书城公版The History of England from the Accession
5445500000474

第474章 CHAPTER X(13)

On the same day all the prelates who were in town, Sancroft excepted, waited on the Prince in a body. Then came the clergy of London, the foremost men of their profession in knowledge, eloquence, and influence, with their bishop at their head. With them were mingled some eminent dissenting ministers, whom Compton, much to his honour, treated with marked courtesy. A few months earlier, or a few months later, such courtesy would have been considered by many Churchmen as treason to the Church. Even then it was but too plain to a discerning eye that the armistice to which the Protestant sects had been forced would not long outlast the danger from which it had sprung. About a hundred Nonconformist divines, resident in the capital, presented a separate address. They were introduced by Devonshire, and were received with every mark of respect and kindness. The lawyers paid their homage, headed by Maynard, who, at ninety years of age, was as alert and clearheaded as when he stood up in Westminster Hall to accuse Strafford. "Mr. Serjeant," said the Prince, "you must have survived all the lawyers of your standing." "Yes, sir," said the old man, "and, but for your Highness, I should have survived the laws too."608But, though the addresses were numerous and full of eulogy, though the acclamations were loud, though the illuminations were splendid, though Saint James's Palace was too small for the crowd of courtiers, though the theatres were every night, from the pit to the ceiling, one blaze of orange ribands, William felt that the difficulties of his enterprise were but beginning. He had pulled a government down. The far harder task of reconstruction was now to be performed. From the moment of his landing till he reached London he had exercised the authority which, by the laws of war, acknowledged throughout the civilised world, belongs to the commander of an army in the field. It was now necessary that he should exchange the character of a general for that of a magistrate; and this was no easy task. A single false step might be fatal; and it was impossible to take any step without offending prejudices and rousing angry passions.
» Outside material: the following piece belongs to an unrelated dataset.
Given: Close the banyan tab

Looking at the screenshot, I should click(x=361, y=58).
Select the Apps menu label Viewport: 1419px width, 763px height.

Some of the Prince's advisers pressed him to assume the crown at once as his own by right of conquest, and then, as King, to send out, under his Great Seal, writs calling a Parliament. This course was strongly recommended by some eminent lawyers. It was, they said, the shortest way to what could otherwise be attained only through innumerable difficulties and disputes. It was in strict conformity with the auspicious precedent set after the battle of Bosworth by Henry the Seventh. It would also quiet the scruples which many respectable people felt as to the lawfulness of transferring allegiance from one ruler to another. Neither the law of England nor the Church of England recognised any right in subjects to depose a sovereign. But no jurist, no divine, had ever denied that a nation, overcome in war, might, without sin, submit to the decision of the God of battles. Thus, after the Chaldean conquest, the most pious and patriotic Jews did not think that they violated their duty to their native King by serving with loyalty the new master whom Providence had set over them. The three confessors, who had been marvellously preserved in the furnace, held high office in the province of Babylon.